--- START OF PASSAGE TO READ ---

US CPI and Fed minutes brought lacklustre performance: S&P 500, China A50, Silver
Expectations that the Fed’s hiking cycle may be nearing its end are well-anchored, but brewing recession fears have shaken risk sentiments eventually.
Market Recap
Expectations that the Federal Reserve’s (Fed) hiking cycle may be nearing its end are well-anchored by the US Consumer Price Index (CPI) data yesterday, as Fed funds futures held firm in pricing for the final 25 basis-point increase in May from the Fed. A 0.4% month-on-month increase in core pricing pressures suggests that the fight against inflation is still far from done, but at the very least, the broader trend of moderating inflation allows the Fed to consider a rate pause with more policy flexibility to balance economic risks. Headline inflation surprised to the downside (0.1% versus 0.2% forecast), but not factoring the recent jump in oil prices could bring less significance to the data.
That said, it seems to be brewing recession fears that shook risk sentiments eventually. The Fed minutes revealed Fed staff projecting a "mild recession" starting later this year due to banking sector stress, which erodes chatters of a soft landing scenario. Thus far, the declining trend of bank deposits showed little signs of turning, which points to lingering downside risks to growth on that front.
The confluence of an impending rate pause and mounting growth risks has lifted gold prices back above its key US$2,000 mark, supported by a 0.6% decline in the US dollar. Further moderation in Treasury yields may remain a weighing factor for the dollar, with both the two-year and ten-year yields hovering below their respective 200-day moving average (MA). With recent losses, the S&P 500 remains stuck in its near-term ranging pattern, as a breakout attempt was met with strong resistance yesterday. Overall, this points to ongoing market indecision, with one to watch for a break in either way of the consolidation to signal buyers or sellers in control.

--- END OF PASSAGE TO READ ---

EXERCISE OBJECTIVE
Summarize the market commentary in two sentences.

--- START OF RAW RECORDS ---

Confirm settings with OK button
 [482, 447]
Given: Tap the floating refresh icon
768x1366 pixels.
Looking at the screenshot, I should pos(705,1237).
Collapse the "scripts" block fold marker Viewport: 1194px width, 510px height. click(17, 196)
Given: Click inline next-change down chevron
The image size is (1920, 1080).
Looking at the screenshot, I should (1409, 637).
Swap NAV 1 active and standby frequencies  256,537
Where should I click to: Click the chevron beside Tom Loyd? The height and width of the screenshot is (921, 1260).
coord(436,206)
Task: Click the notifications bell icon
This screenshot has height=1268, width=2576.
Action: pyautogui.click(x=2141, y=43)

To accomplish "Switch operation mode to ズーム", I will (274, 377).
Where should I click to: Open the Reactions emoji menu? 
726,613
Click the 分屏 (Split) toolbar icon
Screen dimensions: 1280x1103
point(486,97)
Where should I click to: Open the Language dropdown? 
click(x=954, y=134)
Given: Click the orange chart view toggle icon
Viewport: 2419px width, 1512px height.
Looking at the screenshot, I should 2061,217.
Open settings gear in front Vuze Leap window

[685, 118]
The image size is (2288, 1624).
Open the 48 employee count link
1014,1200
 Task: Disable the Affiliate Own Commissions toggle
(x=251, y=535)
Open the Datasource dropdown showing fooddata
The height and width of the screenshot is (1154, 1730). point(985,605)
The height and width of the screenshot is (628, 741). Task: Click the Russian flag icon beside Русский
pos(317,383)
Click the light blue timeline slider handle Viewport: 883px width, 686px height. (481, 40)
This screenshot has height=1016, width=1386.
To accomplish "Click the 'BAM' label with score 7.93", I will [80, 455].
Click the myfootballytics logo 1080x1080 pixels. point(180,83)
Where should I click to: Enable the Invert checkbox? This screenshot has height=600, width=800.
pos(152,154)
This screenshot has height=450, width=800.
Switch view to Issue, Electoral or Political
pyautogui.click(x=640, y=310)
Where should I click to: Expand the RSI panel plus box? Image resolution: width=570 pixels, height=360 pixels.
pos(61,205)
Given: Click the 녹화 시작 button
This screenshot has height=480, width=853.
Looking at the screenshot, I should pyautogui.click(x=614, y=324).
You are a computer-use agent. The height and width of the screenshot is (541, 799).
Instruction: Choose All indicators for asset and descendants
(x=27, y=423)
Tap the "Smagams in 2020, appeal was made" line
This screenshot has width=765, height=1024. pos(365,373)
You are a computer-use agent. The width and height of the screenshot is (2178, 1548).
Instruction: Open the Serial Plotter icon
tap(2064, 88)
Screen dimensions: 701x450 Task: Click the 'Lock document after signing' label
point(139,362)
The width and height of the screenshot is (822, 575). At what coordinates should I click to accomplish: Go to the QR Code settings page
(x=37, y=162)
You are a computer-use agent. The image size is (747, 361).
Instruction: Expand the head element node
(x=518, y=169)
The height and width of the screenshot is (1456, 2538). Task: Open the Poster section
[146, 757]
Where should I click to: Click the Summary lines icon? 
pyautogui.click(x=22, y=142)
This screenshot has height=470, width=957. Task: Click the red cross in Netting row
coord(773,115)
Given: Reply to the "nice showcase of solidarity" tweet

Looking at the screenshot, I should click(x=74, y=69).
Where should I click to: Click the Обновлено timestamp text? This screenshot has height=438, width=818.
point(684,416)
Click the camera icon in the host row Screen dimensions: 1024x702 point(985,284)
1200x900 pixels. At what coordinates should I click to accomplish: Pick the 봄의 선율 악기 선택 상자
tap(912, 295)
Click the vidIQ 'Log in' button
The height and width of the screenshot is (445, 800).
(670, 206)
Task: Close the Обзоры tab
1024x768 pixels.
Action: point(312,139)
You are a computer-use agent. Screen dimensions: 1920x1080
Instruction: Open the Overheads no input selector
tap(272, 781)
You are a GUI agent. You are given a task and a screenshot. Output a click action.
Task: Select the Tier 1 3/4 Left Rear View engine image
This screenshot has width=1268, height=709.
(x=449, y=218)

--- END OF RAW RECORDS ---

OUTPUT BELOW
US CPI data reinforced expectations that the Fed's hiking cycle is nearing its end, with Fed funds futures pricing a final 25 basis-point increase in May, though a 0.4% monthly rise in core prices shows the fight against inflation is far from done. Fed minutes showing staff projecting a mild recession starting later this year due to banking sector stress shook risk sentiment, lifting gold back above US$2,000 while the S&P 500 stayed stuck in its near-term range.